• We’re currently investigating an issue related to the forum theme and styling that is impacting page layout and visual formatting. The problem has been identified, and we are actively working on a resolution. There is no impact to user data or functionality, this is strictly a front-end display issue. We’ll post an update once the fix has been deployed. Thanks for your patience while we get this sorted.

AMD APU not showing proper core amounts?

Phaetos

Senior member
Just installed Win 8.1 and looking at the Performance tab in Task Manager, it shows:
1 Socket (yes)
2 Cores (nope, got 4)
4 Logical Processors (shouldn't that be 8 if the cores were reading correctly?)

What's the deal here?
 
Just installed Win 8.1 and looking at the Performance tab in Task Manager, it shows:
1 Socket (yes)
2 Cores (nope, got 4)
4 Logical Processors (shouldn't that be 8 if the cores were reading correctly?)

What's the deal here?

You have an FM2/FM2+ APU, correct? Not an AM1?

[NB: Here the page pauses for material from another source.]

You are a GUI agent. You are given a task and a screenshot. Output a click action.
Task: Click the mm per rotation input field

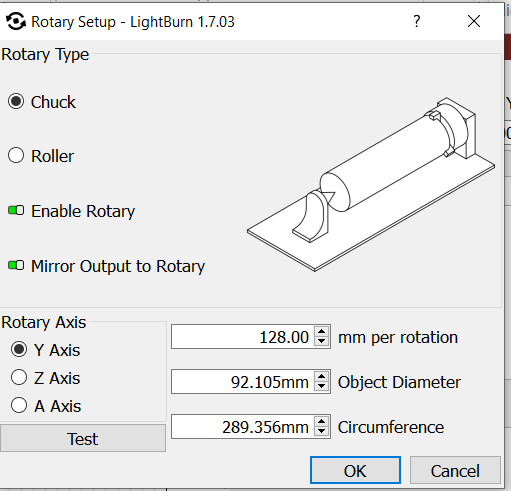click(243, 337)
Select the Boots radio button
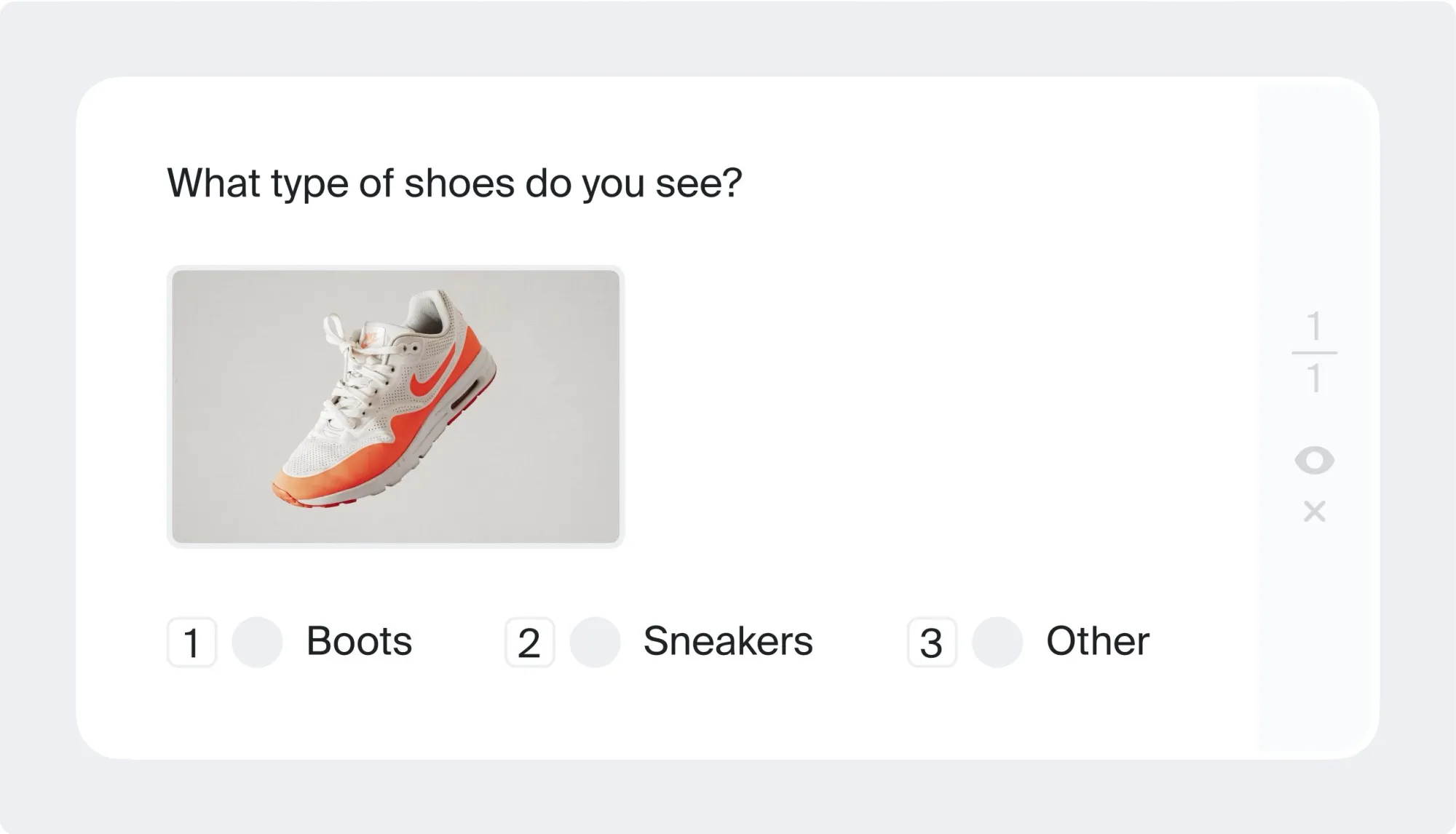Screen dimensions: 1456x834 tap(256, 642)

In that case, what Windows has listed is correct.
 
You have an FM2/FM2+ APU, correct? Not an AM1?

In that case, what Windows has listed is correct.

Correct. Device Manager shows 4 processors, and CPU-Z show 1 processor 4 core 4 thread. So what Windows is showing is not correct. It showed as 4 cores under Win7. 8.1 is reporting it incorrectly.
 
Windows 8.1 shows it correctly. (2 modules, 4 threads.)

Microsoft no longer accepts AMDs CMT as real cores. But rather on the same level as SMT.
 
Correct. Device Manager shows 4 processors, and CPU-Z show 1 processor 4 core 4 thread. So what Windows is showing is not correct. It showed as 4 cores under Win7. 8.1 is reporting it incorrectly.
How is Windows incorrect? You haven't even told us what the CPU is.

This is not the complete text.